** Action item **
Transcribe only part of the material below: the lines from the one containing "How do I perform: Click the Products icon?" through the one containing "Viewport: 2420px width, 1512px height.", inclusive, exactly as written.

** Record excerpts **
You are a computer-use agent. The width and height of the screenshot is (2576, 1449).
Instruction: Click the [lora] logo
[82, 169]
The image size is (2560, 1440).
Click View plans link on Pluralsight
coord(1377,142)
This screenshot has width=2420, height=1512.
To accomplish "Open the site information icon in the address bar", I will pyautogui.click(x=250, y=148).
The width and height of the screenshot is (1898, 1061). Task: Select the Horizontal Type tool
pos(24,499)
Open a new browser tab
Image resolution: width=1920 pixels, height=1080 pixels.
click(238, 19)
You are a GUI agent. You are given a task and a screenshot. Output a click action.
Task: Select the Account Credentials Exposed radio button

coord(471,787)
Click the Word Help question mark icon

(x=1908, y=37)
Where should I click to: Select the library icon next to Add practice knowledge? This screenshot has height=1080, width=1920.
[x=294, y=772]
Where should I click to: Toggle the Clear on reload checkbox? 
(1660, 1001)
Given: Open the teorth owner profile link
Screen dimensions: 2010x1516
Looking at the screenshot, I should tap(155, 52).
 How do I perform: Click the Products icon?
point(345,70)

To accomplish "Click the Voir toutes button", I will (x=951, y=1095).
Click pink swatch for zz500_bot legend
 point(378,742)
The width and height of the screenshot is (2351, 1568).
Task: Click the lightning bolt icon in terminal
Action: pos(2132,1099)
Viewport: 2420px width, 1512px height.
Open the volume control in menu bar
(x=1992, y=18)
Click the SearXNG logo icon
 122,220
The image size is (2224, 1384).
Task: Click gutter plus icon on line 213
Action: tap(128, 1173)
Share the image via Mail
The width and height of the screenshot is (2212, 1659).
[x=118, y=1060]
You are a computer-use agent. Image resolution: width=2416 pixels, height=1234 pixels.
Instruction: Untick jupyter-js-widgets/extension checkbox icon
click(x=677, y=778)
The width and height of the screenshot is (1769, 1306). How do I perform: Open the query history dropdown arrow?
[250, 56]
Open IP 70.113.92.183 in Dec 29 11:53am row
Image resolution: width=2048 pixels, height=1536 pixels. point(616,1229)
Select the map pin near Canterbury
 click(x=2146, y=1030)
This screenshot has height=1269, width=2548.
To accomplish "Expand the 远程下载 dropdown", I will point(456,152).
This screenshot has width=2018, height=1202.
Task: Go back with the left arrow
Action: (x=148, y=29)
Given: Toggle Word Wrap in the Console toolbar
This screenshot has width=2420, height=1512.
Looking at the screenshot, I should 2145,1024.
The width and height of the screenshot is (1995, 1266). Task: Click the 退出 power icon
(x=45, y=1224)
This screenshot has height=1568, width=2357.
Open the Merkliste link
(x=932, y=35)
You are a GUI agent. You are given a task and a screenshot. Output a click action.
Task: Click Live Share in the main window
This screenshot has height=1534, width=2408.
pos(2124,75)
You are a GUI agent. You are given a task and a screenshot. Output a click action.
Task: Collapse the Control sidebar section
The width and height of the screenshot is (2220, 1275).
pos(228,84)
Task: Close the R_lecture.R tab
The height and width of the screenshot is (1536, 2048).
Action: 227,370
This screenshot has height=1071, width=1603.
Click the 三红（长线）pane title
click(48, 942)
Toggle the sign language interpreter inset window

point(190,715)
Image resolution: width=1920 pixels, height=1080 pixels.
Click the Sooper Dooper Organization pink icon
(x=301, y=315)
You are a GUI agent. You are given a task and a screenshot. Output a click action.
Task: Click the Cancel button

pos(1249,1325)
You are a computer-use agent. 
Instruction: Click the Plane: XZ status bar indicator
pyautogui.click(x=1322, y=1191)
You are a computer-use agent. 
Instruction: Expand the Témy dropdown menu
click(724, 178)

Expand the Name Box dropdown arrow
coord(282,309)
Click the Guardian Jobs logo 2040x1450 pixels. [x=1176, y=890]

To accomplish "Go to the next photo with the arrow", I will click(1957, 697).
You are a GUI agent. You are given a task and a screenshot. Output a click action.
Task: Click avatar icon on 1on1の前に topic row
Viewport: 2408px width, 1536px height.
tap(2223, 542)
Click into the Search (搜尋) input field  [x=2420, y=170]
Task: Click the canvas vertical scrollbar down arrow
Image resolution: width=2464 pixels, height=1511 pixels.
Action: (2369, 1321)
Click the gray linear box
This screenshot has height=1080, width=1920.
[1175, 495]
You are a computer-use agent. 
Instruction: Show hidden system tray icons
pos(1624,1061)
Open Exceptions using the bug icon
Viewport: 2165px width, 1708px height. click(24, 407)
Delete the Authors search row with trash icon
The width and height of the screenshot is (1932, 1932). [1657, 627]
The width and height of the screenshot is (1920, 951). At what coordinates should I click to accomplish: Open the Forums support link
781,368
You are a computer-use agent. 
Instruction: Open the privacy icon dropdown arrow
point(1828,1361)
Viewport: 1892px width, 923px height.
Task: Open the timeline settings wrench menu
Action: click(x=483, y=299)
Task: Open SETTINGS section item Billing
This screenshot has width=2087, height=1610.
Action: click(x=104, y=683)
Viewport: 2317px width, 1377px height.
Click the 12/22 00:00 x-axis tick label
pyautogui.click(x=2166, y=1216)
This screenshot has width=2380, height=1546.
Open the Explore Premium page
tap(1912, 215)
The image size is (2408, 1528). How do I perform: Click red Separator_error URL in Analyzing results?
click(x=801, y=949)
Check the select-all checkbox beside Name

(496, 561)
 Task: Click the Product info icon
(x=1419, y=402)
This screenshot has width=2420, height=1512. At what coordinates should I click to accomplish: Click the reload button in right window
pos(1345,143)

** Exercise result **
 How do I perform: Click the Products icon?
point(345,70)

To accomplish "Click the Voir toutes button", I will (x=951, y=1095).
Click pink swatch for zz500_bot legend
 point(378,742)
The width and height of the screenshot is (2351, 1568).
Task: Click the lightning bolt icon in terminal
Action: pos(2132,1099)
Viewport: 2420px width, 1512px height.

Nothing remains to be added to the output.